PROVIDED INFORMATION

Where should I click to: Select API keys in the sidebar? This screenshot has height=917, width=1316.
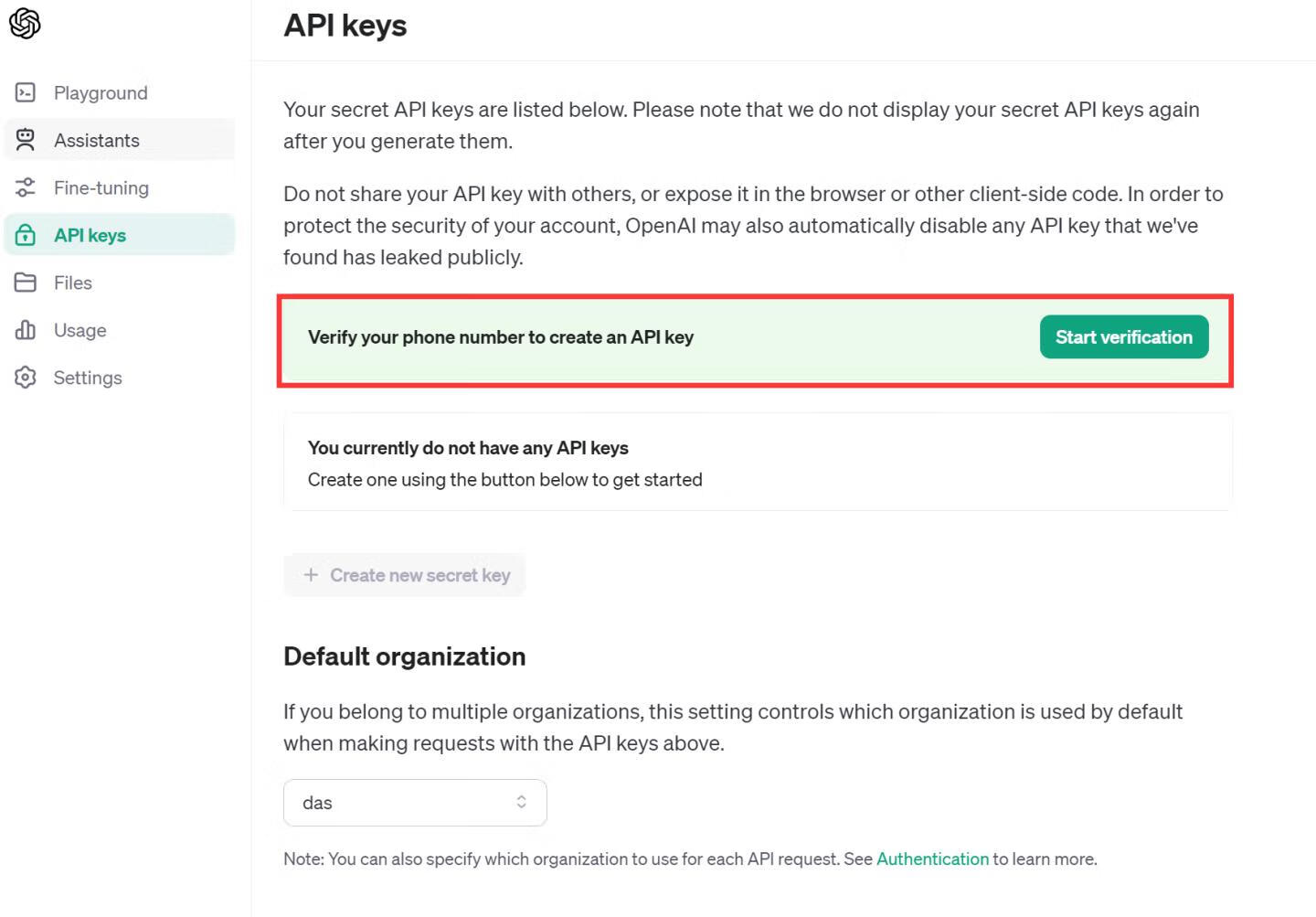(x=90, y=235)
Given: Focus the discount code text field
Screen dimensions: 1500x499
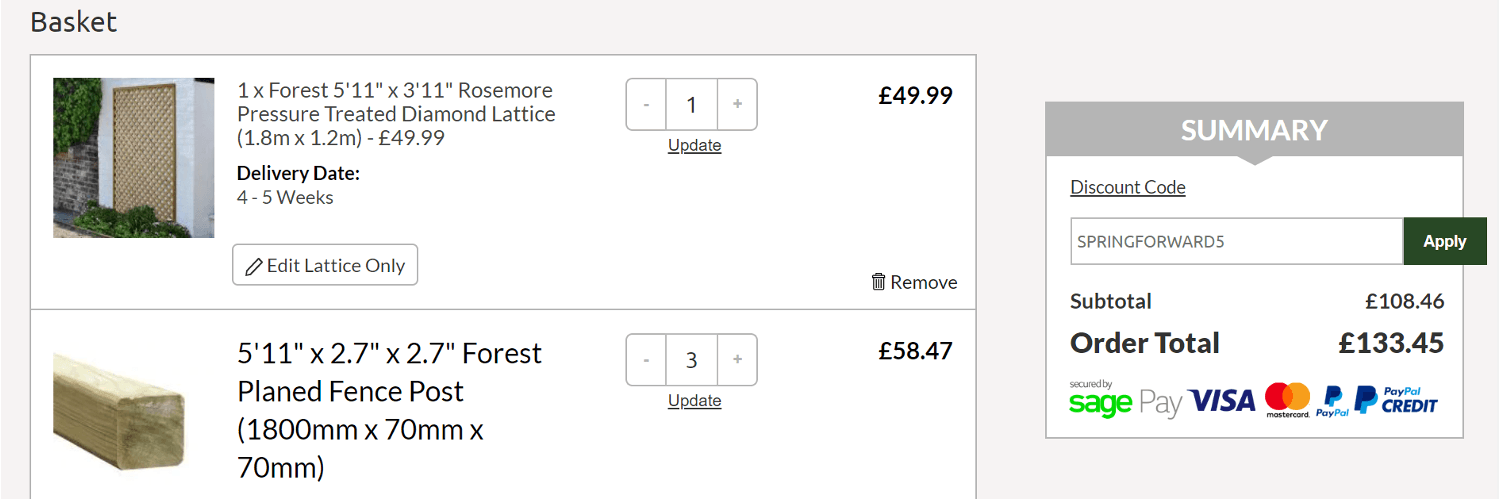Looking at the screenshot, I should pos(1236,241).
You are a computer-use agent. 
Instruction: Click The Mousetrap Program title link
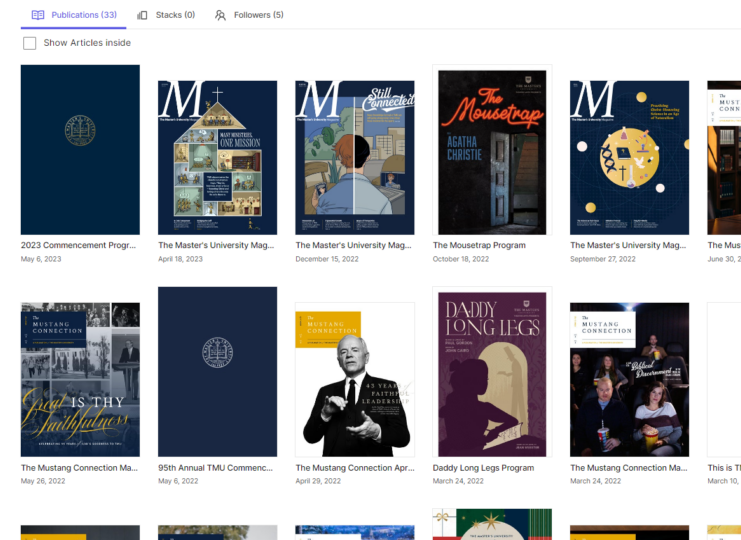pos(479,245)
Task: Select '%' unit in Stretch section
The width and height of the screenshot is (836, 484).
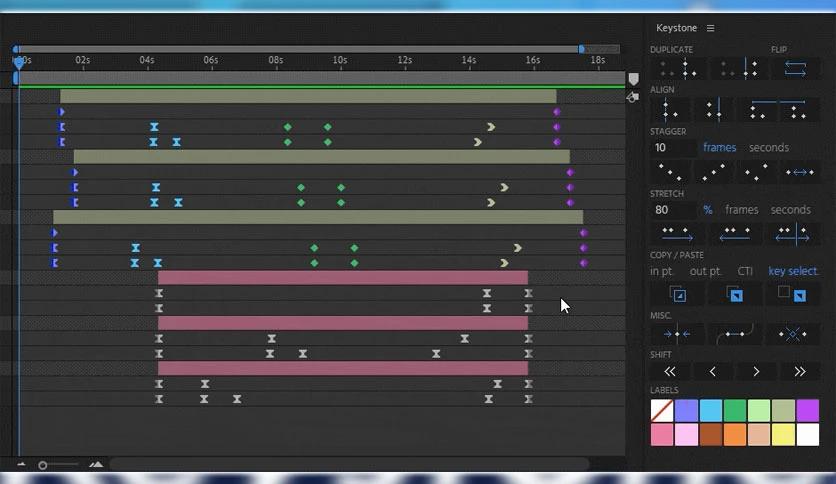Action: click(707, 210)
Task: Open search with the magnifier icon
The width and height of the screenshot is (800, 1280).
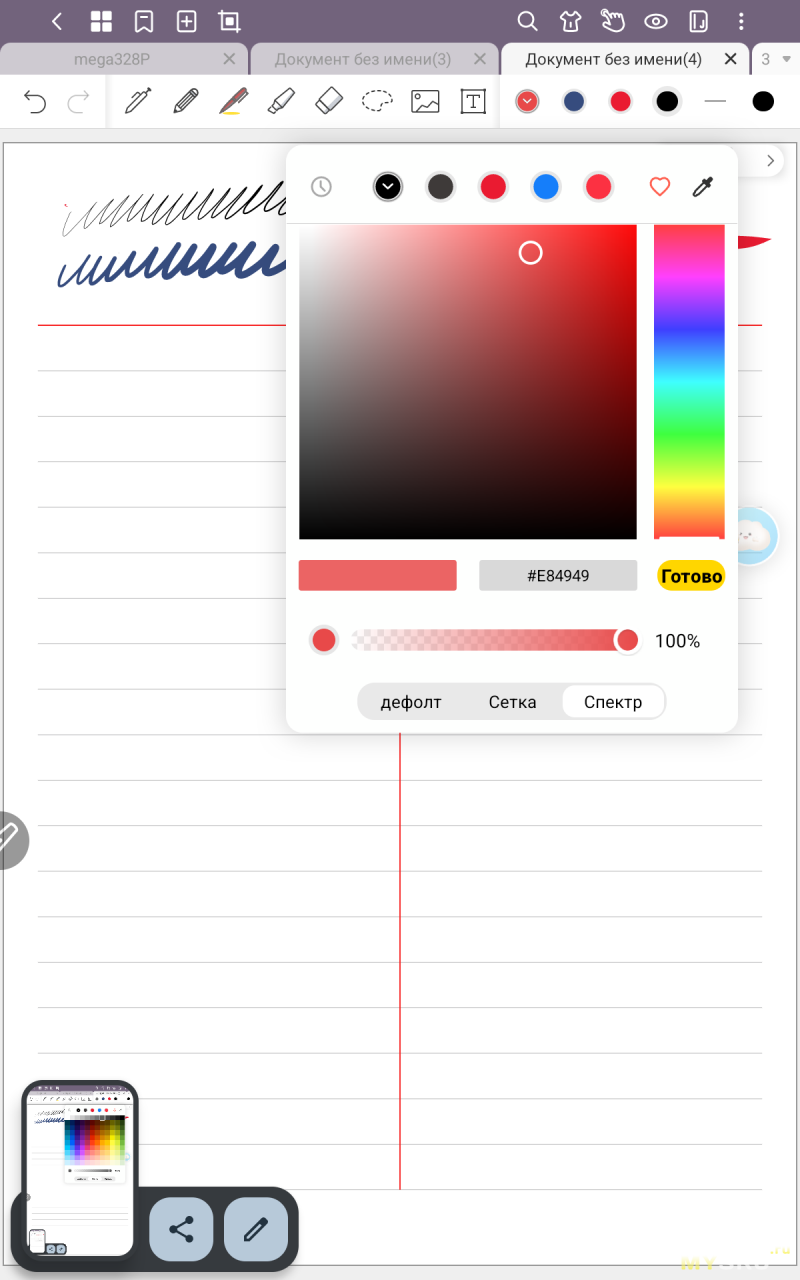Action: (x=527, y=21)
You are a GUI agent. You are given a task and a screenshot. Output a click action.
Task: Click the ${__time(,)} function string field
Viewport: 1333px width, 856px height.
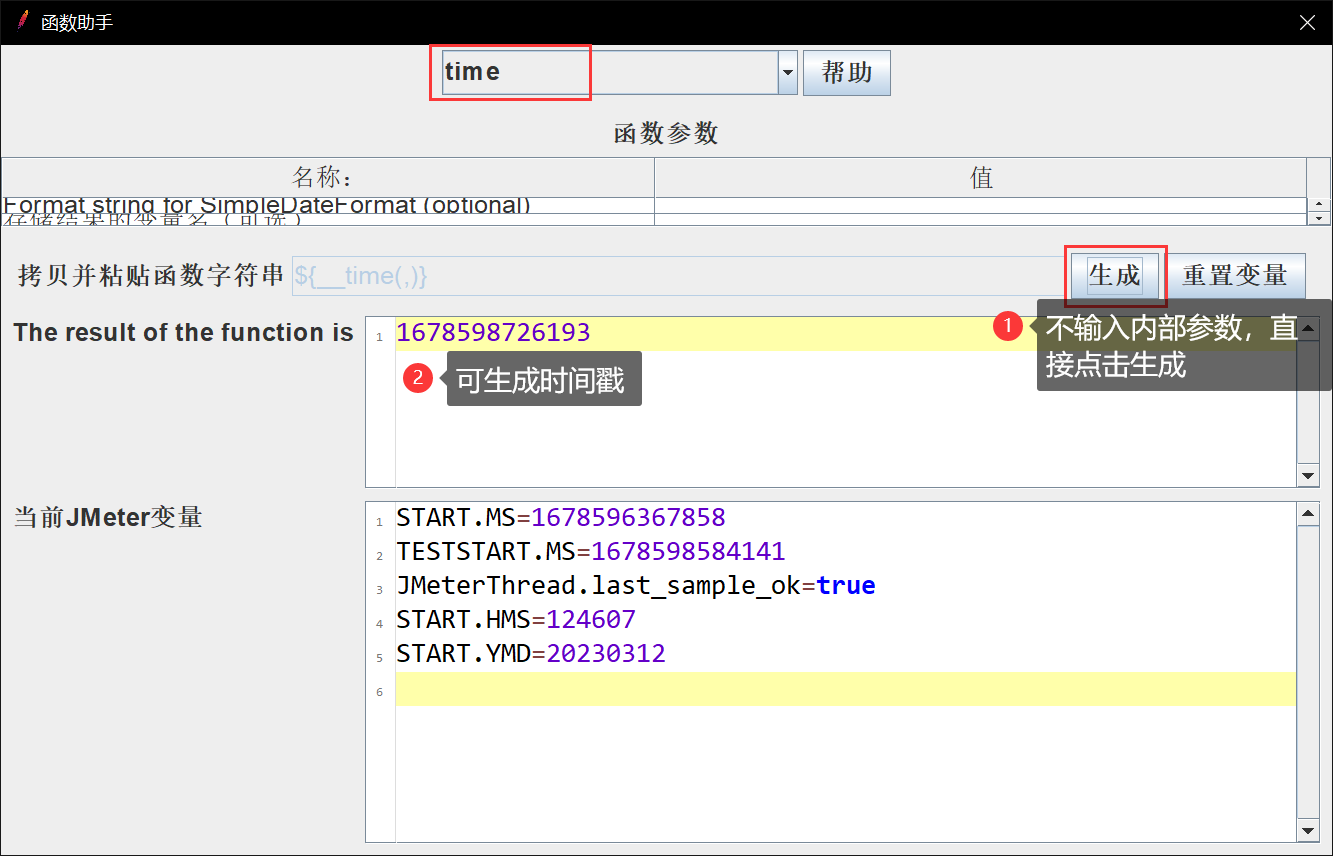[676, 276]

TASK DETAILS
From the line containing "Screen dimensions: 1500x499" down to the final line of the material above, reproduce each line exactly and include no images.

REPLY TO THE EXERCISE
Screen dimensions: 1500x499
Looking at the screenshot, I should pos(1236,241).
You are a computer-use agent. 
Instruction: Click The Mousetrap Program title link
pos(479,245)
Task: Select '%' unit in Stretch section
The width and height of the screenshot is (836, 484).
Action: click(707, 210)
Task: Open search with the magnifier icon
The width and height of the screenshot is (800, 1280).
Action: (x=527, y=21)
You are a GUI agent. You are given a task and a screenshot. Output a click action.
Task: Click the ${__time(,)} function string field
Viewport: 1333px width, 856px height.
[676, 276]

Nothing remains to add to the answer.